### SOURCE

------------------------------------------------------------

[e2e] Some thoughts on WLAN etc., was: Re: RES: Why Buffering?

Detlef Bosau detlef.bosau at web.de
Sat Jul 4 13:51:35 PDT 2009


Lachlan Andrew wrote:
> There are many concepts of "connection" at different layers of the
> protocol stack which runs on top of a wireless physical layer, and
> many protocols/layers are not connection oriented.  However, some are.
>
> In the e2e context, a "disconnection" of a lower layer roughly means
> "a period of time over which all packets are lost, which extends for
> more than a few average RTTs plus a few hundred milliseconds".  That
> is what it means in a phrase like "transport protocols need to handle
> short time disconnections".
>   

Is'nt this exactly the problem discussed by Raj Jain and Lixia Zhang in 
the late eighties in their works on the weaknesses of  timeouts?

I totally agree with you here in the area of fixed networks, actually we 
use hello packets and the like in protocols like OSPF. But what about 
outliers in the RTT on wireless networks, like my 80 ms example?

Most likely, the packet has seen a number of retransmissions and perhaps 
one or more of the transmission attempts has seen MAC latencies as well. 
(I did not have the appropriate instruments to see this.)

Was there a "short time disconnection" then?

Certainly not, because the system was busy to deliver the packet all the 
time.

So the problem is not a "short time disconnection", the problem is that 
timeouts don't work - or at least suffer from some shortcomings. (Which 
was discussed in the aforementioned works by Lixia Zhang and Raj Jain.)
Hence we see a "bogus disconnection", or to refer to the wonderful word 
used by Randy Katz, Reiner Ludwig, Andrej Gurtov and many others: 
"spurious disconnections". Actually, a too much delayed "hello reply" is 
a typical example of a spurious time out.

Actually, e.g. in TCP, we don't deal with "short time disconnections" 
anyway. We use sufficiently large RTO values - and in the rare cases of 
an "accepted spurious timeout" (if you read the original work by Stephen 
W. Edge, you'll agree that the RTO is some kind of confidence interval 
which well accepts a certain residual possibility for spurious timeouts 
- it's a matter of engineering to find a suitable design for this value)

------------------------------------------------------------

### DATASET
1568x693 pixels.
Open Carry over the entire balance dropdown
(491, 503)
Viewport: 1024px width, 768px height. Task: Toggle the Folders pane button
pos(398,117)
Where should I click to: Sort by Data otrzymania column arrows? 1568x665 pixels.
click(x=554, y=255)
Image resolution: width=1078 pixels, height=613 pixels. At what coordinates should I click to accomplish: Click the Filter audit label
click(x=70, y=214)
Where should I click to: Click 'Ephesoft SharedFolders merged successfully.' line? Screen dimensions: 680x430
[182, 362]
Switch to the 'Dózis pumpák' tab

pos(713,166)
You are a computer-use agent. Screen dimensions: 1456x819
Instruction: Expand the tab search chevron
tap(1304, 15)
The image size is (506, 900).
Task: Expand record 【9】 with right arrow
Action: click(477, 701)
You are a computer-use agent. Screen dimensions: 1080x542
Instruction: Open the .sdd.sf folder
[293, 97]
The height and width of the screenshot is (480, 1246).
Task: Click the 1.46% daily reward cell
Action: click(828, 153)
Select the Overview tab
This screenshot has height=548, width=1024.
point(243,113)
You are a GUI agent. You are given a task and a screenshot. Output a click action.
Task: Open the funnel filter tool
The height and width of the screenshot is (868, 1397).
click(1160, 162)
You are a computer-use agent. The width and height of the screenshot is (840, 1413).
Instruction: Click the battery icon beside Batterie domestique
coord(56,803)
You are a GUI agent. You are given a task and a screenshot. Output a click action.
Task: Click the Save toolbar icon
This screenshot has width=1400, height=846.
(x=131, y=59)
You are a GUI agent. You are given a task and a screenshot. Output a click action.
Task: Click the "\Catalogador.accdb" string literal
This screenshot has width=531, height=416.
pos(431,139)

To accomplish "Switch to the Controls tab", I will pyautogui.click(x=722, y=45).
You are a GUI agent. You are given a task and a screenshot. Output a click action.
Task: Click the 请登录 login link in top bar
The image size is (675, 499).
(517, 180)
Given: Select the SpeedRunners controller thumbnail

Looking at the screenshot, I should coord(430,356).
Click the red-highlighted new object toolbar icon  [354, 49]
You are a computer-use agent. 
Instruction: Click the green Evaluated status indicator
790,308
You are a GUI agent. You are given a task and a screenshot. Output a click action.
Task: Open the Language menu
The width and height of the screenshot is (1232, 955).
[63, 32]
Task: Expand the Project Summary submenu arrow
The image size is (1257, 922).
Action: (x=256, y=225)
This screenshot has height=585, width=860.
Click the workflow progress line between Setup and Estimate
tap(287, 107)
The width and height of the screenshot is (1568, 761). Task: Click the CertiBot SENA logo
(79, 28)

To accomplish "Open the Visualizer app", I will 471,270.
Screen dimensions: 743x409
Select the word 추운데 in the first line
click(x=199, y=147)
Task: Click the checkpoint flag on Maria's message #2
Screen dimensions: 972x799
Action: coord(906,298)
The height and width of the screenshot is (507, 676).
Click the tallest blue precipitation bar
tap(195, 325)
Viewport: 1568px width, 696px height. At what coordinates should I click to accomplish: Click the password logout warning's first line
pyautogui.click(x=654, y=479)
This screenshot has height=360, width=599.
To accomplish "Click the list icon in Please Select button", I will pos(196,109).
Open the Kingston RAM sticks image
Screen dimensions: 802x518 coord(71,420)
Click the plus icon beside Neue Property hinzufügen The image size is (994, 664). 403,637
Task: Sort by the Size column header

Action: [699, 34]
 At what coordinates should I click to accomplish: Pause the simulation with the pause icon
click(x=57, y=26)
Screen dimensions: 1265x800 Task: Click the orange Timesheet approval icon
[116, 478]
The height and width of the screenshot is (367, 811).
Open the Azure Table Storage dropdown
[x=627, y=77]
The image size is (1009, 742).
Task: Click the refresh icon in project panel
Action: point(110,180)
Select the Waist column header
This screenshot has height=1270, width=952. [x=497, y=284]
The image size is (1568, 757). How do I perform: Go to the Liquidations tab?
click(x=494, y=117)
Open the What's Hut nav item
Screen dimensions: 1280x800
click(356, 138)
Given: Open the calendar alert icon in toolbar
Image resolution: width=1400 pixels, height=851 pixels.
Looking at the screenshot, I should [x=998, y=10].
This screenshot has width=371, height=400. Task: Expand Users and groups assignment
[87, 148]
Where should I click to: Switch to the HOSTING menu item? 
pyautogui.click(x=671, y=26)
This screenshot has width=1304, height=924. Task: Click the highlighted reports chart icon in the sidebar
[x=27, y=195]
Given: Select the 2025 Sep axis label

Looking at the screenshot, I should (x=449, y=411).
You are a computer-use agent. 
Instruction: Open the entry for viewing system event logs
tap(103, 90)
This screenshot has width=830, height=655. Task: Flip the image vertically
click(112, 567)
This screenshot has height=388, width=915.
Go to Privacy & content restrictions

------------------------------------------------------------

### EXERCISES
A – Name every person the post on timeouts credits with earlier work or wording. Leave out the person it quotes.
B – Which protocol does the post on timeouts give as using hello packets?
C – From the post on timeouts, extract the passage starting at "Is'nt this exactly" and ending at "80 ms example?".

### FINAL ANSWERS
A – Raj Jain, Lixia Zhang, Randy Katz, Reiner Ludwig, Andrej Gurtov, Stephen W. Edge

B – OSPF

C –
Is'nt this exactly the problem discussed by Raj Jain and Lixia Zhang in 
the late eighties in their works on the weaknesses of  timeouts?

I totally agree with you here in the area of fixed networks, actually we 
use hello packets and the like in protocols like OSPF. But what about 
outliers in the RTT on wireless networks, like my 80 ms example?